▶ **TRY IT**
Type out all the records once more, exactly.

▶ **EXERCISE INPUTS**
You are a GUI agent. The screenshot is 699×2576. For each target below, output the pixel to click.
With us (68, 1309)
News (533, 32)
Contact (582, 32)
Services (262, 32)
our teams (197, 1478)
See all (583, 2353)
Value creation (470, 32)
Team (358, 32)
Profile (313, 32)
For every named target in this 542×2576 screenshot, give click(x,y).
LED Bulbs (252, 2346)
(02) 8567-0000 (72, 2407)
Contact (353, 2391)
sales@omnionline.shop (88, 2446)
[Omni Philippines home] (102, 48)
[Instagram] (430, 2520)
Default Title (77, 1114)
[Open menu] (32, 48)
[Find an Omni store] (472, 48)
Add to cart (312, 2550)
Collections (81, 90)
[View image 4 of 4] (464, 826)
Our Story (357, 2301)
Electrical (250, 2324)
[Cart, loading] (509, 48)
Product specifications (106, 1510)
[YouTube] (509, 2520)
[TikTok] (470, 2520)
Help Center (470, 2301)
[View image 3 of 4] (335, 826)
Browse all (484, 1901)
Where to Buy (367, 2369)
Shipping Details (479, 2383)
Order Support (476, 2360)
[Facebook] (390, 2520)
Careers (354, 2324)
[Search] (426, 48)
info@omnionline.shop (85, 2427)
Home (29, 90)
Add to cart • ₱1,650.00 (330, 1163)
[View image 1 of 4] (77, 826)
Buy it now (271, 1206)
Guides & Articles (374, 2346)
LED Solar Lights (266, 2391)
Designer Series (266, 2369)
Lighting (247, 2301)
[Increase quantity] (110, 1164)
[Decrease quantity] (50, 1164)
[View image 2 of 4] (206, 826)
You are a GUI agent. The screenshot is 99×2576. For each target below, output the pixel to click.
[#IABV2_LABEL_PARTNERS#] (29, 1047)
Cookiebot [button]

▶ **OUTPUT OF THE TASK**
You are a GUI agent. The screenshot is 699×2576. For each target below, output the pixel to click.
With us (68, 1309)
News (533, 32)
Contact (582, 32)
Services (262, 32)
our teams (197, 1478)
See all (583, 2353)
Value creation (470, 32)
Team (358, 32)
Profile (313, 32)
For every named target in this 542×2576 screenshot, give click(x,y).
LED Bulbs (252, 2346)
(02) 8567-0000 (72, 2407)
Contact (353, 2391)
sales@omnionline.shop (88, 2446)
[Omni Philippines home] (102, 48)
[Instagram] (430, 2520)
Default Title (77, 1114)
[Open menu] (32, 48)
[Find an Omni store] (472, 48)
Add to cart (312, 2550)
Collections (81, 90)
[View image 4 of 4] (464, 826)
Our Story (357, 2301)
Electrical (250, 2324)
[Cart, loading] (509, 48)
Product specifications (106, 1510)
[YouTube] (509, 2520)
[TikTok] (470, 2520)
Help Center (470, 2301)
[View image 3 of 4] (335, 826)
Browse all (484, 1901)
Where to Buy (367, 2369)
Shipping Details (479, 2383)
Order Support (476, 2360)
[Facebook] (390, 2520)
Careers (354, 2324)
[Search] (426, 48)
info@omnionline.shop (85, 2427)
Home (29, 90)
Add to cart • ₱1,650.00 (330, 1163)
[View image 1 of 4] (77, 826)
Buy it now (271, 1206)
Guides & Articles (374, 2346)
LED Solar Lights (266, 2391)
Designer Series (266, 2369)
Lighting (247, 2301)
[Increase quantity] (110, 1164)
[Decrease quantity] (50, 1164)
[View image 2 of 4] (206, 826)
You are a GUI agent. The screenshot is 99×2576. For each target below, output the pixel to click.
[#IABV2_LABEL_PARTNERS#] (29, 1047)
Cookiebot [button]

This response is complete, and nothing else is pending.